Düzce University Hospital
Düzce, Centre, Turkey (Türkiye)
Burnout
Burnout Scale - Short Version: The scale was developed by Maslach and Pines (2005) to assess individuals' levels of burnout and was adapted into Turkish by Tümkaya et al. (2009), who conducted validity and reliability analyses. The Short Version of the Burnout Scale is a unidimensional instrument consisting of 10 items rated on a seven-point Likert scale (1 = never, 2 = almost never, 3 = rarely, 4 = sometimes, 5 = often, 6 = very often, 7 = always). Higher scores obtained from the scale indicate higher levels of burnout. In the Turkish adaptation study conducted by Tümkaya et al. (2009), the Cronbach's alpha coefficient was reported as 0.91 (Tümkaya, Sabahattin, \& Çavuşoğlu, 2009).
Time frame: 12 weeks
Clinical decision-making
Nursing Anxiety and Self-Confidence with Clinical Decision Making (NASC-CDM©) Scale: The NASC-CDM© was developed by White and adapted into Turkish by Bektaş et al.

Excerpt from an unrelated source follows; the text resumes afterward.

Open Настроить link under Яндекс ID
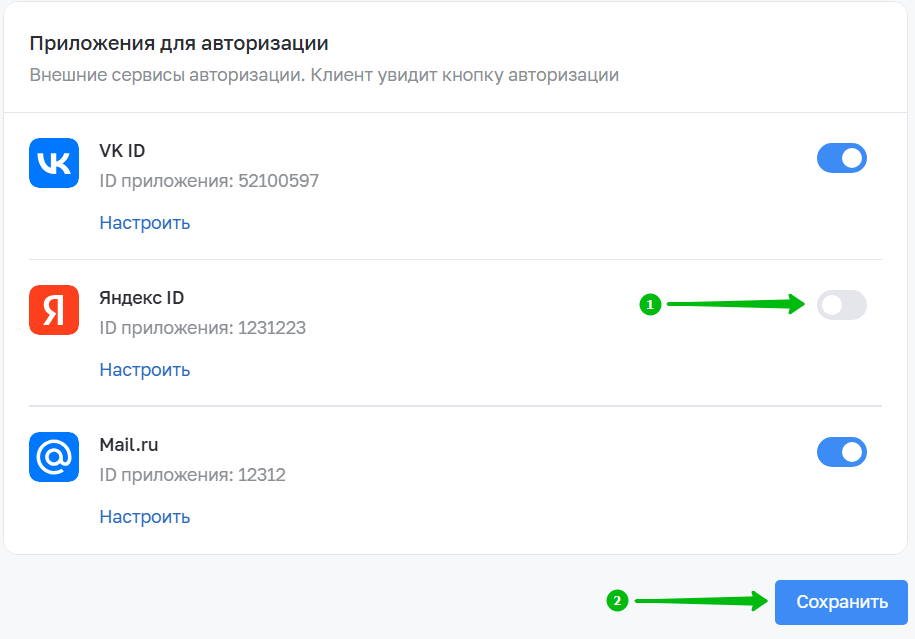 point(145,370)
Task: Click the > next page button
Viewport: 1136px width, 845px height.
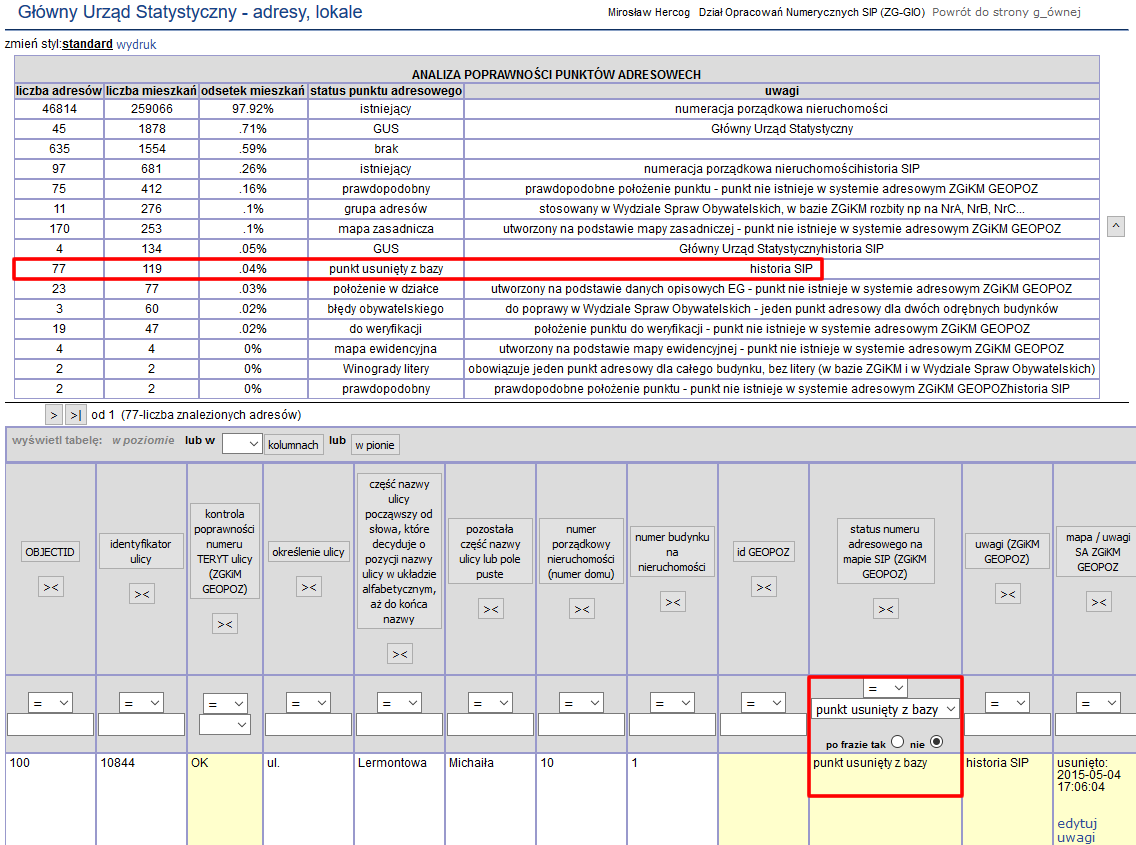Action: tap(54, 414)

The 27-item, six-point Likert scale assesses self-confidence and anxiety separately in clinical decision-making. Both subscales include three dimensions: (1) using resources and listening fully to obtain information, (2) using available information to identify the problem, and (3) knowing and taking action. Higher scores on the self-confidence subscale indicate greater clinical decision-making confidence, whereas lower scores on the anxiety subscale indicate lower anxiety. Scores for each subscale range from 27 to 162. In the Turkish study, Cronbach's alpha was 0.97 (self-confidence) and 0.96 (anxiety). In the present study, alpha coefficients were 0.98 and 0.94, respectively.